_PROMPT A:_ Could you put the entries below, from the line containing "Where should I click to: Select" through the end of the entries, into a Markdown table with a Row column numbering each line and a Line column holding its text? Skip blank lines and leave the pictures out.

---------- PASSAGE PROVIDED ----------

Other Directorships & Interlocks
| Category | Detail |
|---|---|
| Current public boards | American Airlines Group (AAL) ; Ventas, Inc. (VTR) |
| NMIH guideline on external boards | Directors should not serve on more than three other public company boards; Embler’s current count (2) is within guideline. |
| Compensation Committee interlocks | None required to be disclosed per Item 407(e)(4). |
| Related-party transactions | None above $120,000 involving directors/executives in 2024. |
Expertise & Qualifications
- Financial markets and investment leadership (CIO at Franklin Mutual; distressed/event-driven investing at Nomura).
- Audit and financial reporting oversight; serves as Audit Committee Chair and is an audit committee financial expert.
- Risk management and cybersecurity oversight (NACD CERT Cybersecurity Oversight certificate).
- ESG awareness (Environmental Conservation and Sustainability certificate, Columbia Earth Institute).
- Education: B.S. economics (SUNY Albany) and MBA finance (George Washington University).
Equity Ownership
| Holder | Shares Beneficially Owned (No.) | Ownership % | Composition |
|---|---|---|---|
| Michael Embler | 61,607 | <1% | 57,441 held directly; 4,166 RSUs expected to vest within 60 days of 3/11/2025 |
| Unvested RSUs (as of 12/31/2024) | 4,166 | — | Annual director RSU retainer outstanding |
| Ownership Policy | Requirement | Compliance |
|---|---|---|
| Director stock ownership | 5x annual cash retainer ($110,000) | As of 12/31/2024, all directors except Erickson met the requirement; Embler is compliant. |
| Post-vesting holding | Hold 50% of shares delivered until guideline met | Applicable to directors; ongoing until threshold met. |
| Hedging/pledging | Prohibited for directors and NEOs | Absolute prohibition. |
Governance Assessment
- Strengths: Independent Audit Chair with financial expert designation; multi-cycle credit and risk background; strong ownership alignment via RSUs and stock ownership policy; robust governance architecture (independent committees, LID, evaluations, executive sessions).
- Compensation oversight quality: Uses independent consultant (Semler Brossy), no consultant conflicts, annual risk evaluation of pay programs, double-trigger CIC plan, no tax gross-ups; strong say-on-pay support (~94.5% in 2024).
- Independence/attendance: Independent; board-wide attendance met policy with high participation; committees fully independent.
- Conflicts/related-party risk: No related-party transactions in 2024 and no compensation committee interlocks requiring disclosure; Section 16 compliance affirmed.
- RED FLAGS: None identified in filings (no pledging/hedging, no related-party transactions, no meeting fee gaming, director external board count within guidelines). Continued monitoring warranted for potential overboarding if additional public boards are added beyond guideline thresholds.

---------- RECORDED DATA ----------

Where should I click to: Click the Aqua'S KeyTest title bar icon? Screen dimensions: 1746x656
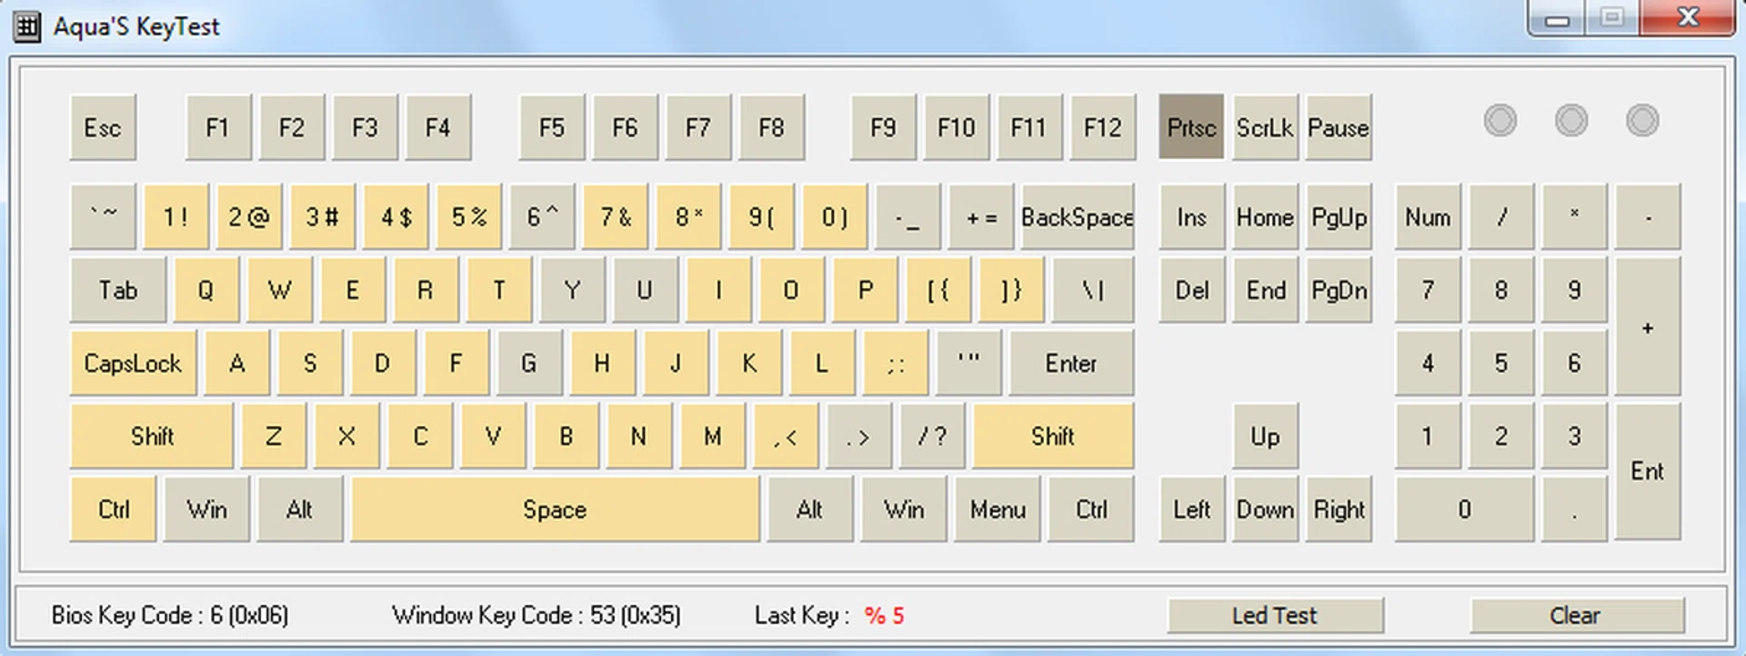tap(27, 26)
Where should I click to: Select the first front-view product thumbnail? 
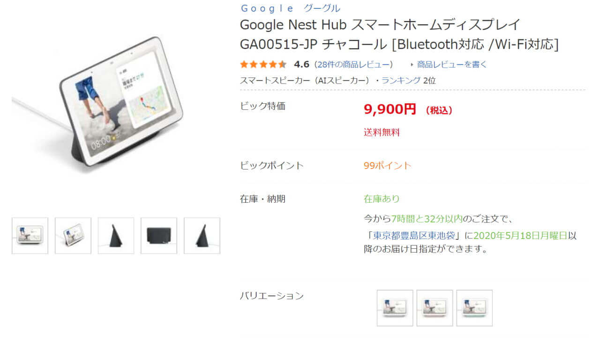tap(30, 236)
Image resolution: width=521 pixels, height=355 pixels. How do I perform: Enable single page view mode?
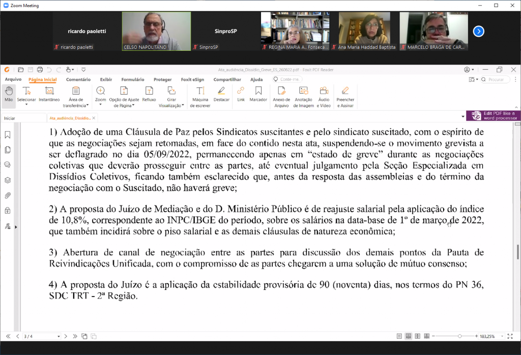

----------

_PROMPT B:_ Which independent consultant does the director profile say is used for compensation oversight?

_TASK OUTPUT A:_
| Row | Line |
|---|---|
| 1 | Where should I click to: Select the first front-view product thumbnail?  |
| 2 | tap(30, 236) |
| 3 | Image resolution: width=521 pixels, height=355 pixels. How do I perform: Enable single page view mode? |

_TASK OUTPUT B:_ Semler Brossy.